Рабочие задания:
a - Где жил Иоанн у своего хозяина, если верить рассказу о пленнике Иоанне?
b - Продолжите рассказ о пленнике Иоанне с того места, где он заканчивается.

Русский солдат. Раненым в битве с турками попал в плен. Куплен хозяином-мусульманином, который требовал у Иоанна перехода в ислам. Иоанн отвечал: «Я пленник твой, я работаю на тебя, но вере христианской не изменю, это вера моих отцов и дедов». Все вынес страдалец - побои, истязания, голод и холод. Жил в конюшне. Работал старательно, и хозяин стал замечать, что его кони, его домашний скот не знает падежа, плодовит, урожаи на его полях обильнее любых других, и понимает, что тут все дело в русском пленнике. Перестает угнетать его, даже предлагает улучшить жилье, но Иоанн отказывается. В каморке при конюшне никто не мешает ему молиться. К нему приходят с просьбами помолиться за родных и близких, он никому не отказывает. Мулла недоволен авторитетом Иоанна, но хозяин за него заступается. Происходит случай, небывалый доселе в тех местах. Хозяин свершал хадж - паломничество мусульман в Мекку и Медину, а жена его позвала гостей, приготовила вкусный плов и сказала: «Такой плов очень любит мой муж. Как бы он рад был покушать его». Иоанн прислуживал за столом и сказал: «С вашего позволения я передам это блюдо с пловом хозяину». Гости засмеялись. Иоанн взял блюдо, вышел с ним, помолился и блюдо, исчезнув из его рук, в тот же миг оказалось в Мекке, в руках хозяина. Хозяин узнал его, ибо на блюде было семейное клеймо. Он вернул его домой, где понял, что Бог пленника Иоанна всемогущ.

Выдержки из материала:

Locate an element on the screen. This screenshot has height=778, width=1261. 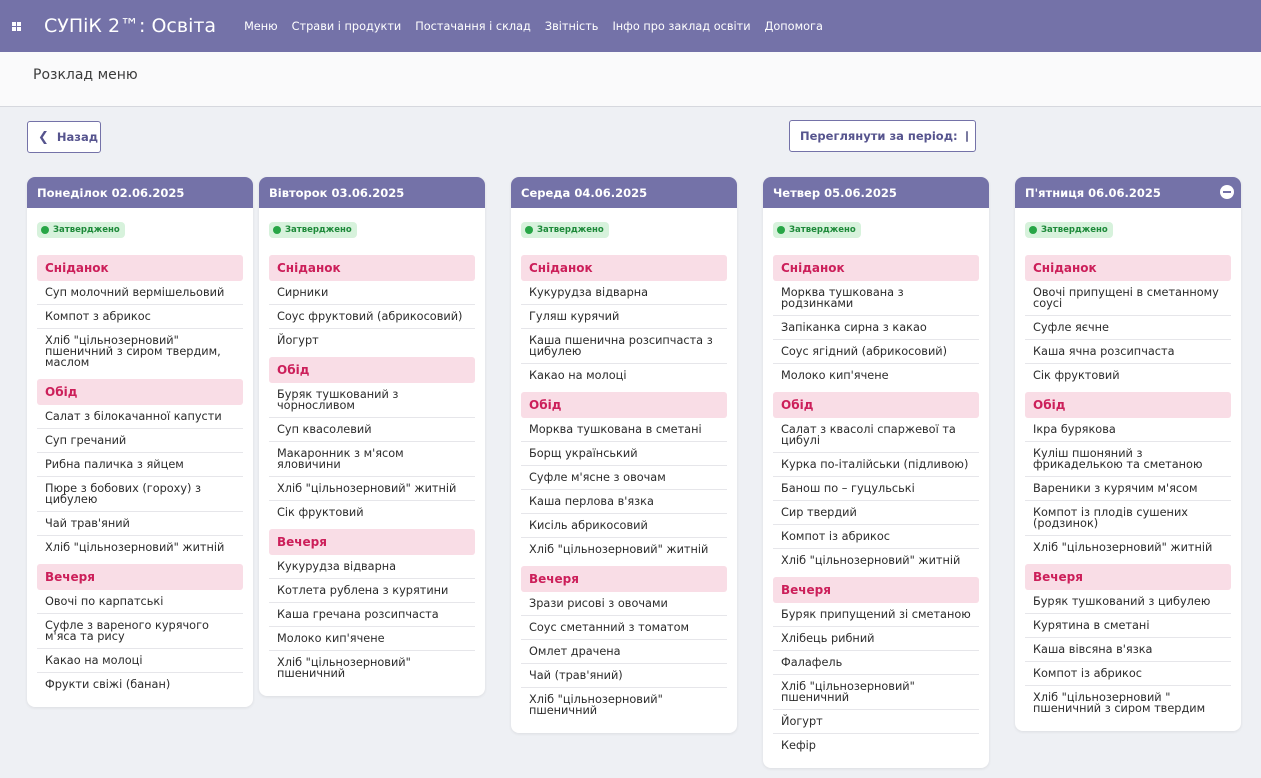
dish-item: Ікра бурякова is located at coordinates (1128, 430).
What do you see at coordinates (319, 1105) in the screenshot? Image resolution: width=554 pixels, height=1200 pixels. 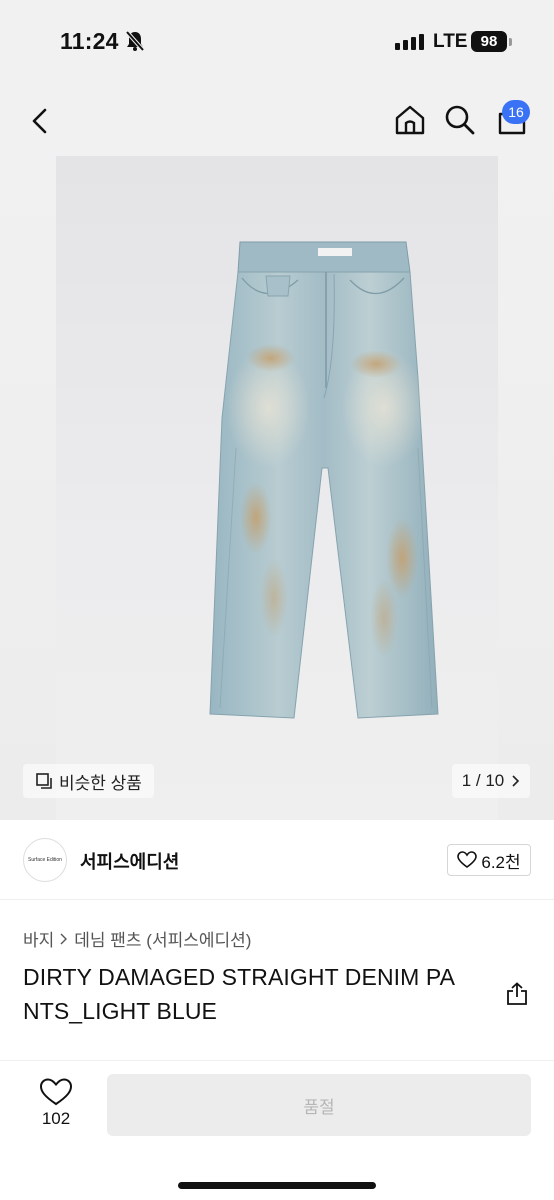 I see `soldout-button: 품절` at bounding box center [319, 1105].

* * *

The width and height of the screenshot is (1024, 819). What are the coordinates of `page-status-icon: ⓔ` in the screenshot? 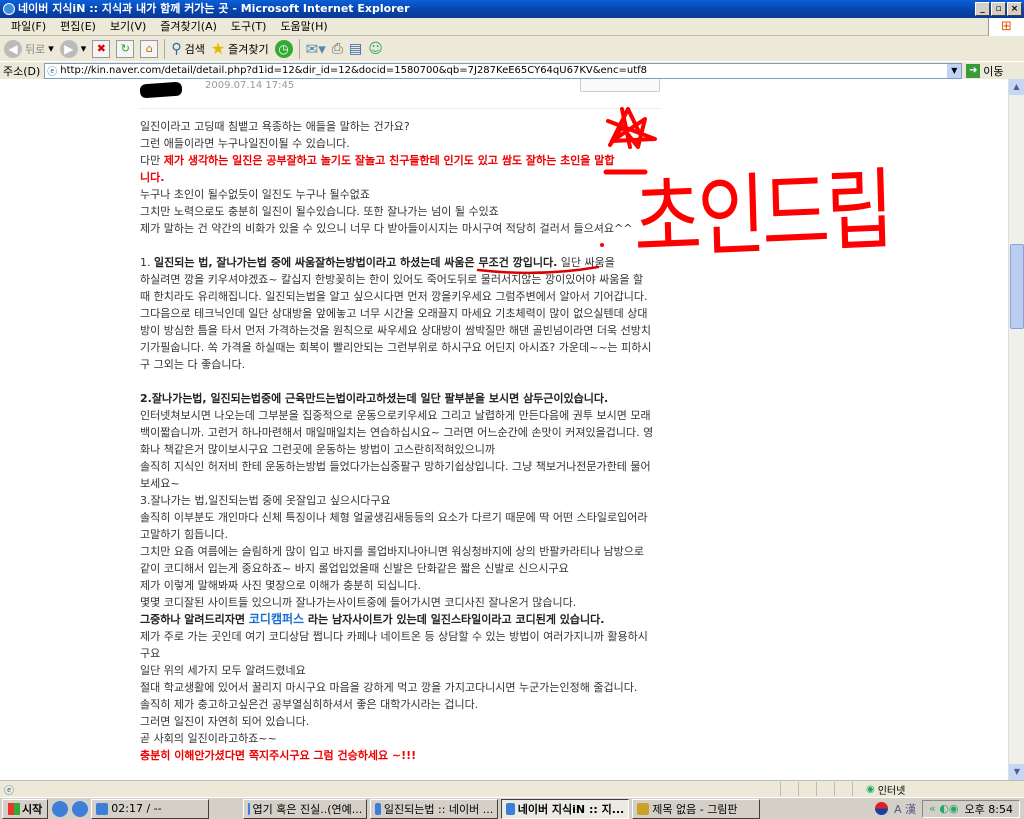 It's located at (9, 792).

Набор ответов:
a - В каморке при конюшне.

b -
После прикладывания к мощам разошлись по пространству храма. Вновь собрались на паперти, храня в душе благодарное состояние прикосновения к святыне.
Вечер, утро, новый день
У отца Геннадия везде или все знакомые или все ему везде знакомо. Так как сегодня не пост, не среда, не пятница, он говорит о каких-то необыкновенных шашлыках из крохотных кубиков мяса. Да, в его знакомом ресторане, на веранде с видом на храм, есть такое блюдо. Ждать обед приятно. Несут воду, несут, конечно, греческие салаты и соусы, и хлеб, греческий хлеб. Им одним можно вдоволь наобедаться. Уже и наужинаться, ибо пора и о ночлеге думать. Отец Геннадий волюнтаристски решает, что после застолья надо еще проехать энное количество километров, чтобы ночевать в городе Фивы, оттуда ближе к Халкиде, к переправе на материк. Оказывается, он уже позвонил в Фивы, заказал гостиницу. Но эти Фивы, конечно, не египетские Фивы, просто совпадение. Там Фиваида, здесь Эвбея. И Халкида не та, где был Халкидонский собор.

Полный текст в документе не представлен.